Mendadak saya jadi malu. Walau itu bukan perbuatan saya, saya langsung nuduh orang lainlah penyebabnya. Duh, inilah kebiasaan jelek kita (eh saya). Kalau ada gangguan, kita cenderung ‘otomatis’ menganggap orang lain penyebabnya.
Baca juga: Happy Shopping, Mommies
Ada asap mengganggu? Tetangga tuh yang bakar sampah. BUKAN saya.
Berisik? Tetangga emang bebal, dikiranya cuma dia yang punya kuping.
Got mampet? Grrrkkkhh, ini orang-orang pada sekolah nggak, sih? Kok nggak bisa membedakan antara got dan tempat sampah.
Saya? Saya nggak bersalah, dong. Memangnya apa salah saya? Saya nggak ikut bakar sampah. Saya nggak ikut berisik. Saya nggak ikut mampetin got.
Eh. Atau iya?
Saya pernah mendengar ungkapan begini, “Yang biasanya mengeluhkan kemacetan adalah orang yang naik mobil.” Artinya, kita menyumpahserapi kepadatan jalan, tapi kita nyumbang pada kepadatan itu juga. Orang-orang yang nggak bepergian atau orang desa yang ke mana-mana naik sepeda ontel mah nggak pernah mengutuk jalanan.
Saya mungkin nggak pernah membuang sampah ke got, tetapi ke mana sampah-sampah plastik yang sebagian saya masukkan bank sampah dan sebagian saya serahkan pada tukang sampah? Saya nggak pernah yakin mereka berakhir di mana. Kalau tetangga-tetangga pada buang sampah di got, sebentar… mungkin karena mereka tidak memiliki kesadaran soal lingkungan. Sementara saya, yang punya sedikit (beneran dikit) kesadaran nggak mau repot-repot menularkannya.

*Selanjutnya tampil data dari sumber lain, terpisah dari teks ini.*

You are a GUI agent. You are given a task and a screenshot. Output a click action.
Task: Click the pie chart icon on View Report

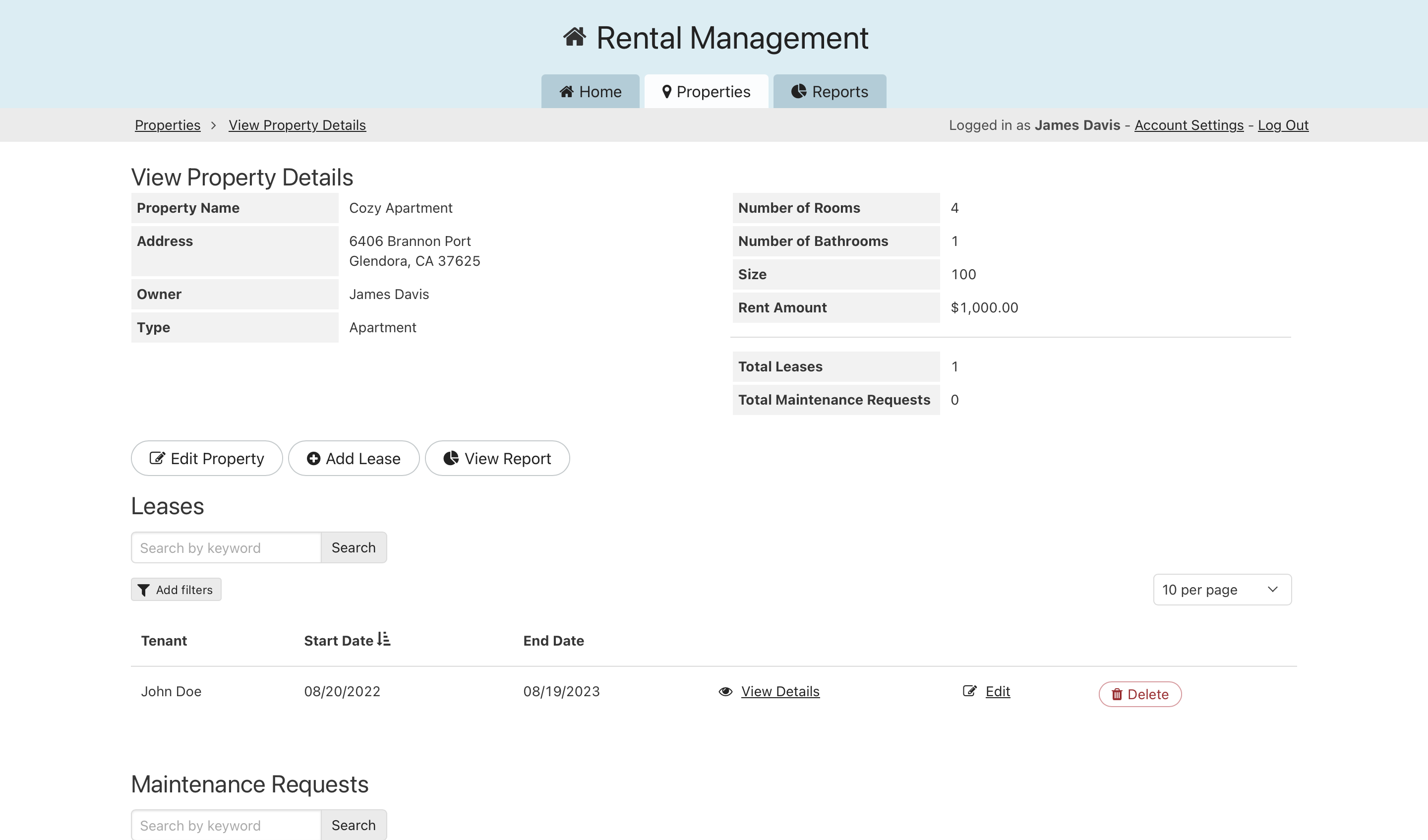click(x=451, y=458)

Di media sosial, ironi-ironi seperti ini gampang banget kita temukan. Banyak akun-akun yang menuduh orang lain sebagai penyebab masalah, entah itu banjir atau kenaikan harga sayur mayur, tetapi setelah ditelusuri ternyata pemilik akun tersebut juga sama (atau malah lebih parah) kelakuannya. Banyak orang nyinyir terhadap prestasi orang lain, sementara pretasi dia ya cuma juara lomba nyinyir itu. Tak ketinggalan orang-orang yang mengatai tampang orang lain jelek, terlalu item lah, terlalu gendut lah, terlalu kerempeng lah, sementara belum tentu si penghina punya tubuh yang lebih sempurna.
Teman saya yang kebetulan bekerja di bank bagian kartu kredit bilang begini, “Banyak pemegang kartu kredit yang marah-marah ke bank setelah mereka kena denda banyak banget. Bilang bank kejam lah, nggak adil, bla bla bla. Tetapi, sebenarnya pola konsumsi merekalah yang menyebabkan mereka terperosok. Beli barang branded, traveling ke mana-mana, tapi lupa kalau semuanya pakai utang yang kudu dibayar.” Hadeh.
Mungkin sudah insting manusia untuk melempar kesalahan orang lain mungkin agar kita bebas dari rasa bersalah atau paling tidak merasa (merasa aja) lebih hebat daripada orang lain. Tapi, kan ya halu banget jadinya. Wong kenyataannya kita nggak lebih baik. Wong kenyataannya kita juga sumber masalah. “Biiiipppp. Woy, jangan main main klakson woy. Biiiiiipppp.”